The presence of the UTF-8 BOM may cause interoperability problems with existing software that could otherwise handle UTF-8, for example:

* Older text editors may display the BOM as "" at the start of the document, even if the UTF-8 file contains only ASCII and would otherwise display correctly. * Programming language parsers not explicitly designed for UTF-8 can often handle UTF-8 in string constants and comments, but cannot parse the BOM at the start of the file. * Programs that identify file types by leading characters may fail to identify the file if a BOM is present even if the user of the file could skip the BOM. Or conversely they will identify the file when the user cannot handle the BOM. An example is the Unix shebang syntax. * Programs that insert information at the start of a file will result in a file with the BOM somewhere in the middle of it (this is also a problem with the UTF-16 BOM).

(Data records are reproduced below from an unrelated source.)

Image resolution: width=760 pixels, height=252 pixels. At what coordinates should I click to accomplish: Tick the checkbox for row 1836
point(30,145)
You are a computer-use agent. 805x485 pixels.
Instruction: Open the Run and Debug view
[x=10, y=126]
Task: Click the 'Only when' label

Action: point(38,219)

One example is offline browsers that add the originating URL to the start of the file.

If compatibility with existing programs is not important, the BOM could be used to identify if a file is UTF-8 versus a legacy encoding, but this is still problematic due to many instances where the BOM is added or removed without actually changing the encoding, or various encodings are concatenated together. Checking if the text is valid UTF-8 is more reliable than using BOM.
"

Anyway, it would be great if I could make my eclipse/pydev to
understand the BOM character and suppress the lexical error msg.

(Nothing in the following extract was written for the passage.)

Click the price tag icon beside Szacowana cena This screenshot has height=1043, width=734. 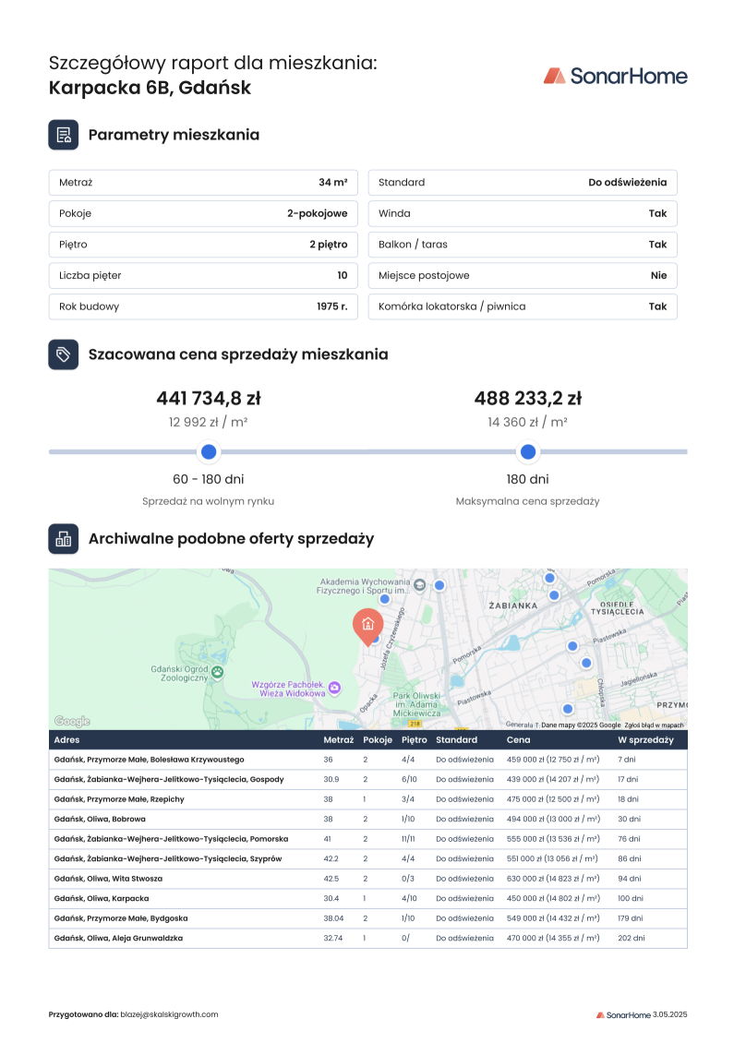[x=63, y=354]
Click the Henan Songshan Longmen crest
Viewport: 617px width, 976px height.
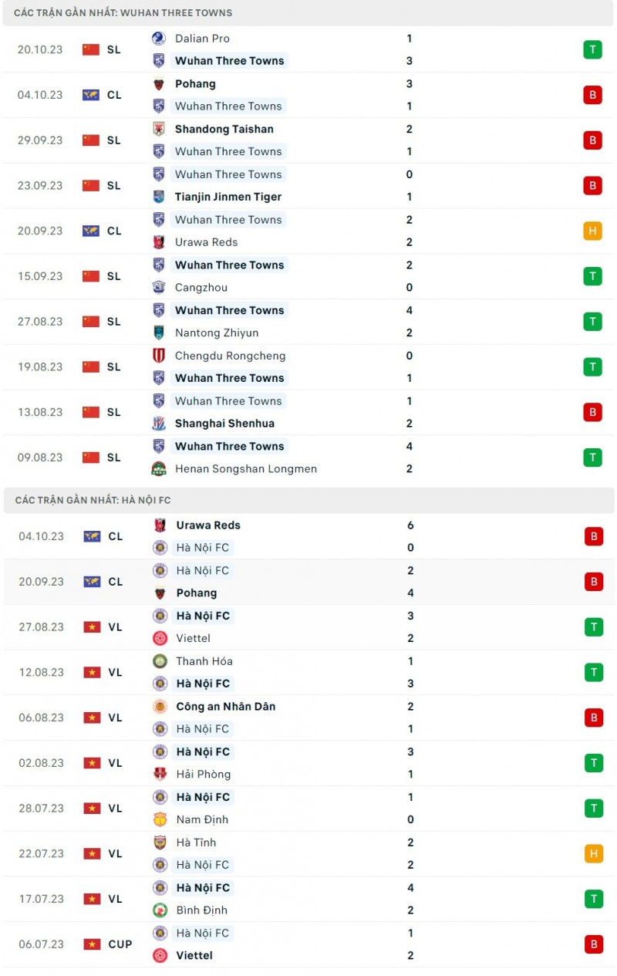point(159,468)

It IS an error for *decoded* unicode strings to contain the BOM 'character'. BOM is only intended for use in multibyte transfer *encodings*. Its very illegality within text is what makes it useful for its purpose. Exclipse understands that, hence

Eclipse/Pydev reports lexical error :
>> >   Lexical error at line 1, column 1. Encountered: "\ufeff" (65279),
>> > after : ""

Python deals with this by having separate standard utf_8 and utf_8_sig (nature) codecs for encoding and decoding:

>>> bom = bytes((0xEF, 0xBB, 0xBF))
>>> bom.decode('utf_8')
'\ufeff'
>>> bom.decode('utf_8_sig')
''

So if you insist on mal-forming your files, you need to tell eclipse/pydev to use the equivalent of the utf_8_sig codec.